You’ve mentioned to me that this has all led to a new idea – the data quality fabric. What can you tell us about this? What is it? What’s its purpose? How does it work and where is it deployed? Is this for IT or for everyday business users?
The concept of the data quality fabric builds on basic data fabric principles but adds additional capabilities, such as AI-based anomaly detection, embedded data profiling and classification, MDM, and RDM. It automates data quality management, including assessment, monitoring, standardization, cleansing, enrichment, and issue resolution.

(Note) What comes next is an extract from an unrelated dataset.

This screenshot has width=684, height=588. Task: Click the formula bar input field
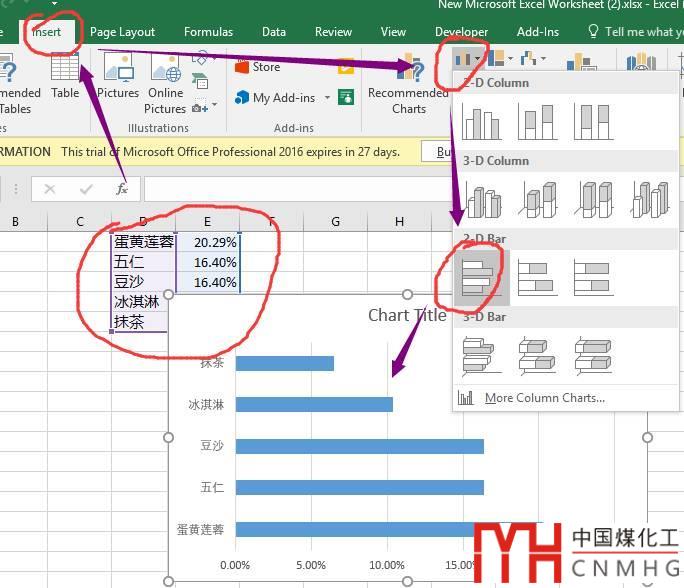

This fabric connects and integrates data from all important and useful data sources, such as data lakes, ERPs, and file servers. The data fabric automatically ingests this data, processes it, and integrates it to create a unified metadata layer that self-maintains and infers additional metadata from existing information.
As a result, it automatically ensures data quality throughout an organization. Imagine that in traditional data fabrics, when consuming data you are getting data with the speed, format, and granularity needed for your task (whether the data consumer is an analyst or automated process). A data quality fabric ensures that on top of all that your data will also be of sufficient quality. It can even decide between different data sets based on automatically computed data quality metrics.
Where are data quality efforts headed?
Ultimately, a data quality fabric automates data quality monitoring and simplifies the process of providing data, ensuring that business users can easily access high-quality data when they need it. As a result, most data-related requests will be self-service for users and automated for machines.
Here’s how it could work in the real world: A person or a machine -- they request far more data than individuals so we need to include them as well -- makes a data request. The data quality fabric will find the best quality relevant data sets and decide whether that data needs to be integrated and consolidated. The fabric will then decide what transformations are required to meet the needs of the request. Finally, it will provide that data based on the use case and the user’s permissions.
For example, a data analyst requires their data to be integrated daily, but a stock ticker program requires a real-time stream. Although they are accessing the same data source, they need it at a different speed, in a different format, and at different granularity. This usually results in data pipelines being built separately for both these requests. A data quality fabric is not only aware of the required data format, but it also knows the context of the required use case. With this knowledge (saved as metadata and accessed through a knowledge graph), the fabric can optimize data delivery and can share part of the pipeline (for example parsing, batching, and standardization) while automatically branching it at appropriate moment for different use cases.
In the end, it simplifies data quality and availability throughout the business, ensuring that business users and applications can get exactly the data they need in the form that they require -- and can do so trusting that it will be high quality.
Editor’s Note: As the VP of platform strategy, Marek is focused on building next-generation data management and governance platforms that cover both data processing and metadata management. By using his extensive knowledge and experience, he leverages Ataccama’s custom-built, high-performance data processing engine to deliver data fabrics for the future.